安德發出了驚呼: “哇哦,先代首領好像能夠看到我的內心呢,難道你剛才一直都在我們後面嗎看到了全程嗎”

這樣天真的發問還是讓不少人勾起了嘴唇。

江戶川亂步正在和箕浦警官交接,會由偵探社出面接下這個普通又離奇的死亡事件。

宮澤賢治小說說道: “诶,看來我們又要去一趟海邊呢。要是能夠碰到阿芮爾,我一定要對它說一聲對不起了。”

“它肯定不會原諒你的。”安德先提醒對方。他還有一點恍惚,當時在海底見到阿芮爾的傷口全部愈合了,也不知道到底是不是自己的幻覺,還是真實發生的事情。

立原道造低頭揉了揉眼睛,明明也是經歷過不少大事情的男人,但是與死者對視的那一幕卻一直浮現在眼前,腦袋還是在嗡嗡響,有點難受。

“阿原。”旁邊有人在呼喚他。

立原道造頭也沒擡地應道: “嗯,幹什麽”

一旁的安德和宮澤賢治聞聲看向對方。安德問道: “怎麽了阿原也想去海邊嗎”

“不去。”他幹脆地回答道,擡起頭,忽然與從宿舍樓中探出來的一人對視上。

深夜,距離也不算近。立原道造也不知道對方到底有沒有看着自己,但是對方發絲上憋着的金屬蝴蝶,卻好像閃閃發光,快要飛起來了一樣。

與謝野晶子。立原道造在心中默默念了一遍對方的名字,這個殺死哥哥的女人。

而遠在高樓的與謝野晶子輕輕攏過發絲,漫不經心地看向宮澤賢治所在的地方,順便往安德和立原道造身上停留了一遍。

對于她來說,一個是重點對象,還有一個不就是之前一直來騷擾偵探社的港口mafia嘛。

這麽晚了,還鬧出了這樣的事情,立原道造和安德的身份又不普通,當然需要主管大事的人出來了。

轟鳴的機車聲由遠及近,暖陽的顏色好像是劃破黑暗的第一束光。

中原中也有些嫌棄地看了一眼站立在原地的立原道造和安德,都有些無語了: “看來以後還需要再找第三個人才能看住你們兩個嗎”

立原道造感到無比的冤枉,他可是那個半夜出來接人的大善人啊!

在橫濱,港口mafia是有些特殊的,中原中也平日裏做事也沒有遮掩的習慣,在場的警察只要稍微留意過的,都認出了來人到底是誰。

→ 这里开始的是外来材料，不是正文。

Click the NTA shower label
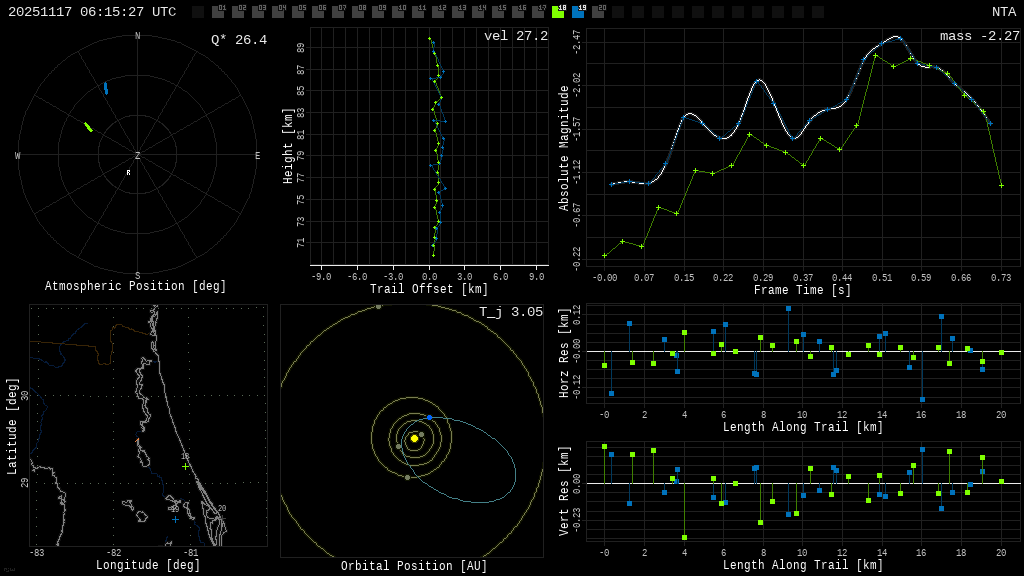pos(1003,12)
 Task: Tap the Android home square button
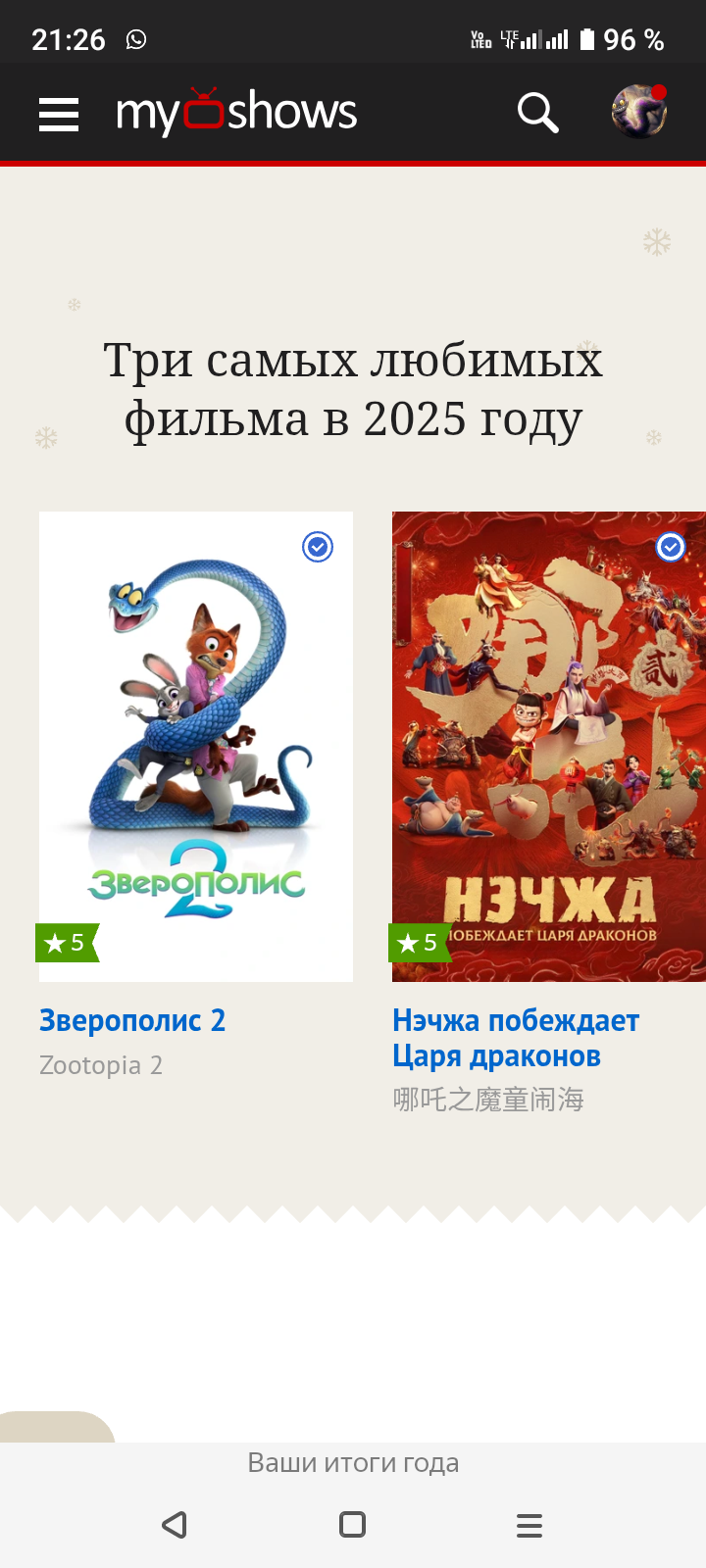click(352, 1525)
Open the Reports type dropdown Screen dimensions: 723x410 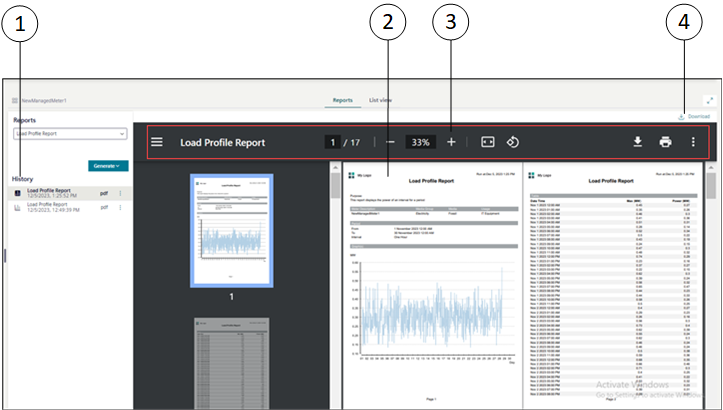pyautogui.click(x=70, y=133)
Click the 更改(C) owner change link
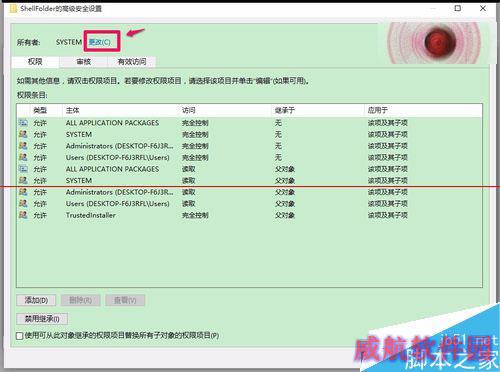500x372 pixels. tap(99, 42)
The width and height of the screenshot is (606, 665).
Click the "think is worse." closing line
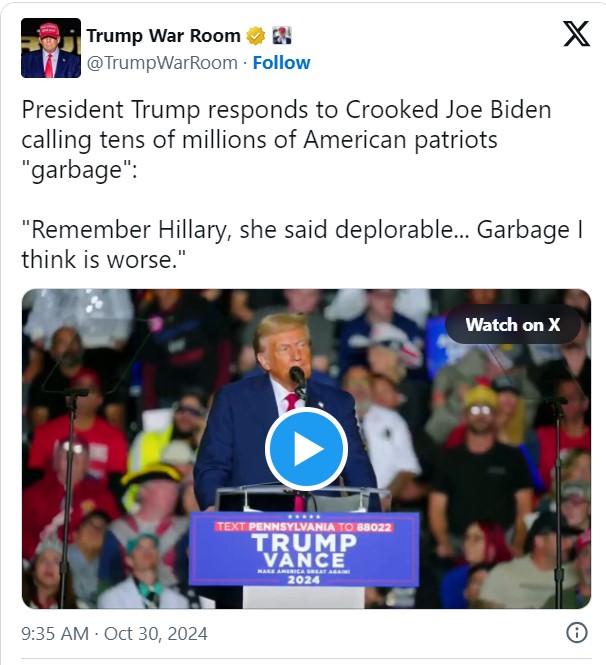[x=104, y=259]
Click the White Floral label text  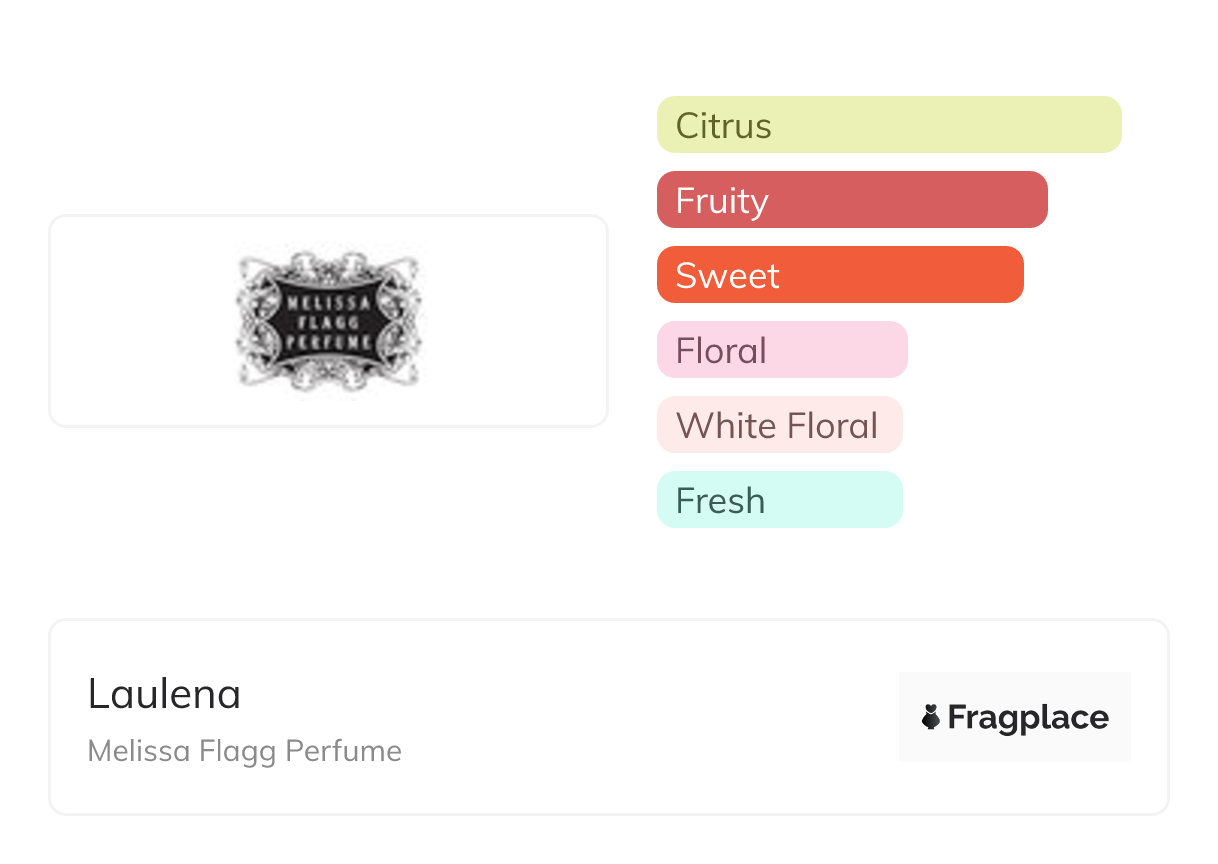pos(777,426)
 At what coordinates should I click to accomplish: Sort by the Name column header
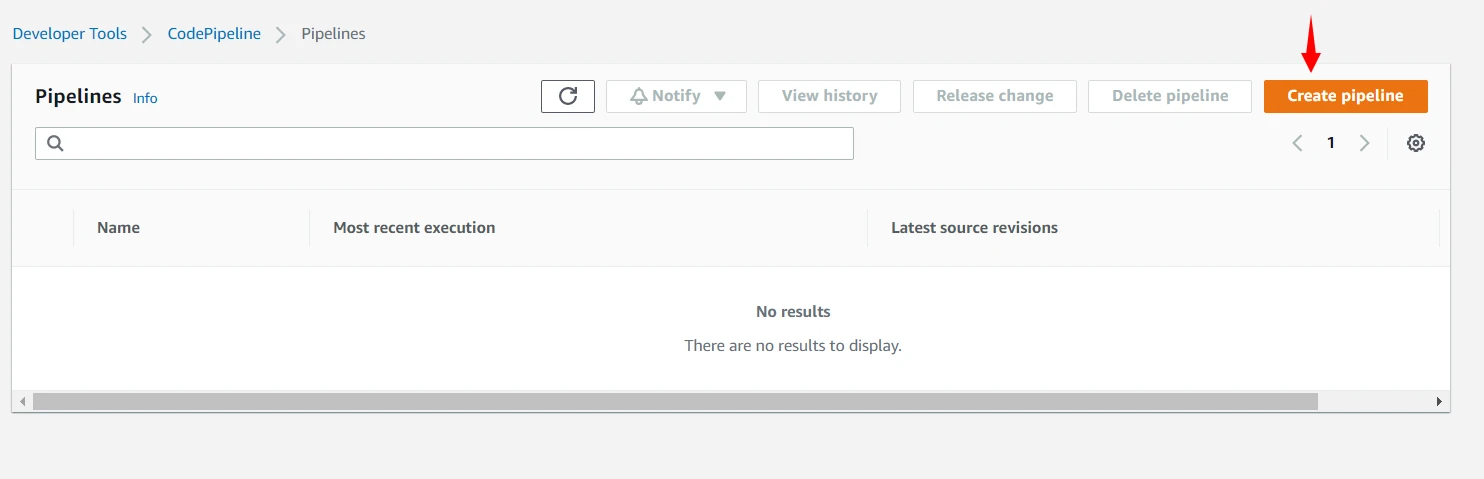[x=118, y=228]
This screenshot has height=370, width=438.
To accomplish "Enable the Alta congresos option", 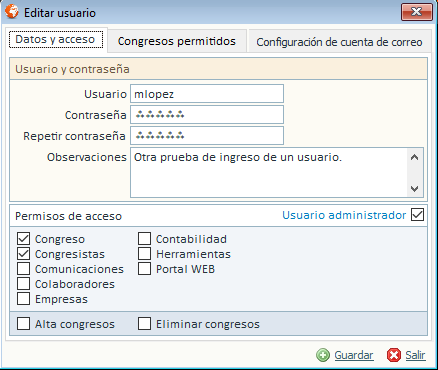I will (23, 324).
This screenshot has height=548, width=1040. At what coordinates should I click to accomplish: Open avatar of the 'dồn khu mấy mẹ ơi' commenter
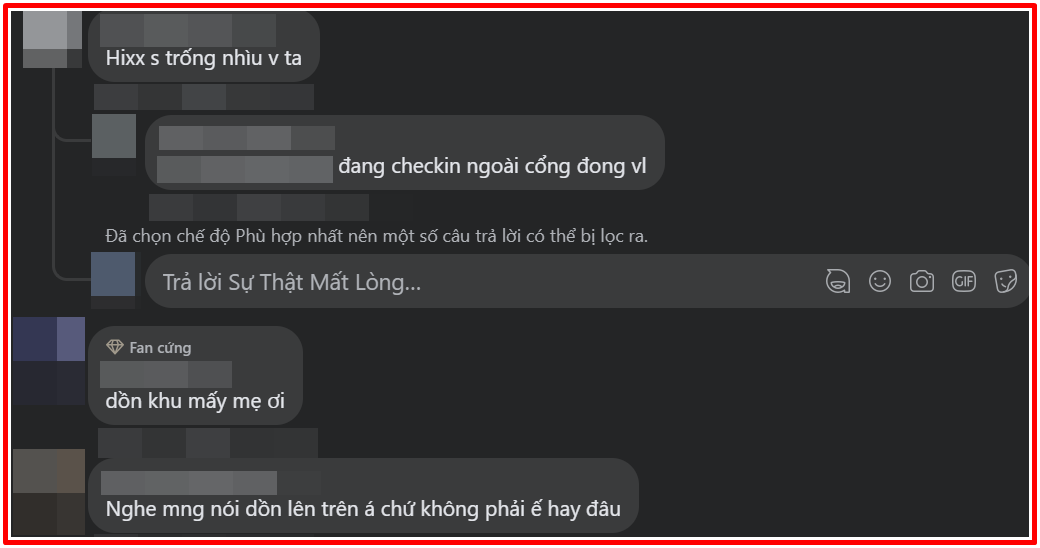(49, 361)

本來也只是例行詢問一下,大人都出來了,安德和立原道造兩人也可以離開了。

中原中也是騎機車出來的,立原道造的車也沒有辦法開了,于是安德問道: “啊,首領,你為什麽不開車出來啊。”

中原中也被氣笑了: “因為我本來就打算讓你們兩個走回去的。”

“小氣。”安德嘟嘟囔囔地小聲罵了一句。

立原道造沒有安德那個膽子,他往後抓了抓頭發,有些疲憊地說道: “現在我是不想回去睡覺了,安德,走,陪我去喝點酒吧。”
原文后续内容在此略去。